Exercise requirements
In the records, revise the stretch from the line containing "Given: Select the eraser paint tool" through the line containing "pos(263,340)", putting "volume" in place of "battery" and keeping everything else the same.

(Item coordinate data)

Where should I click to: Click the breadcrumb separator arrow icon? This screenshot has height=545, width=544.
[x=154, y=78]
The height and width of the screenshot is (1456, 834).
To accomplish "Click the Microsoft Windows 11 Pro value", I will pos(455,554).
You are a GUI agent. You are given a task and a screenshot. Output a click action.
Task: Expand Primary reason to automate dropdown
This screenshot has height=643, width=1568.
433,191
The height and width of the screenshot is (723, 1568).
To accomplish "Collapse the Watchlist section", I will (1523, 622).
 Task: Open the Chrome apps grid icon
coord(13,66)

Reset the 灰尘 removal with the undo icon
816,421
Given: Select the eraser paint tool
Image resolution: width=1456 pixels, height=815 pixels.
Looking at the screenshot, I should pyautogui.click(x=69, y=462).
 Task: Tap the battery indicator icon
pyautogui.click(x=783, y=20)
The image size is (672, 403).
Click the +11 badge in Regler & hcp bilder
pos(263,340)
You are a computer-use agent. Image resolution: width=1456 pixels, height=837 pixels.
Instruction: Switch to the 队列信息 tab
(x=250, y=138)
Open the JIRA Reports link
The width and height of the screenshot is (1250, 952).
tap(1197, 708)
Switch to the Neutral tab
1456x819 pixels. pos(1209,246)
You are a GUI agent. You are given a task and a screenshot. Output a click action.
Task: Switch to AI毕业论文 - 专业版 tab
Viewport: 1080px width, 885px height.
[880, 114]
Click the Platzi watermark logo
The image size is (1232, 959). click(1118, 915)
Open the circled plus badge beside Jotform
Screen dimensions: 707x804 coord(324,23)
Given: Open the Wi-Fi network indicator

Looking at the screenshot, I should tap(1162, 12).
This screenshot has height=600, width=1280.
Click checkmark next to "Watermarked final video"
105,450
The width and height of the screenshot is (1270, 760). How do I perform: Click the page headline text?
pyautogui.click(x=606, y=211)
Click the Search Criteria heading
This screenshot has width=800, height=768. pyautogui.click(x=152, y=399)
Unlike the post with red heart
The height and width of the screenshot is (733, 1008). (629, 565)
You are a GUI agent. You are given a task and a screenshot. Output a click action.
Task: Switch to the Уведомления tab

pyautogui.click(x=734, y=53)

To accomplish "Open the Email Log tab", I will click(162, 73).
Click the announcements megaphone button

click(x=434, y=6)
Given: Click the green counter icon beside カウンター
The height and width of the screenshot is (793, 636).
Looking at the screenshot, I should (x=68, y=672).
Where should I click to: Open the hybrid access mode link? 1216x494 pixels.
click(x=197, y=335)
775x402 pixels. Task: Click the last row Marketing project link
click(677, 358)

Answer for this exercise
Given: Select the eraser paint tool
Image resolution: width=1456 pixels, height=815 pixels.
Looking at the screenshot, I should pyautogui.click(x=69, y=462).
 Task: Tap the volume indicator icon
pyautogui.click(x=783, y=20)
The image size is (672, 403).
Click the +11 badge in Regler & hcp bilder
pos(263,340)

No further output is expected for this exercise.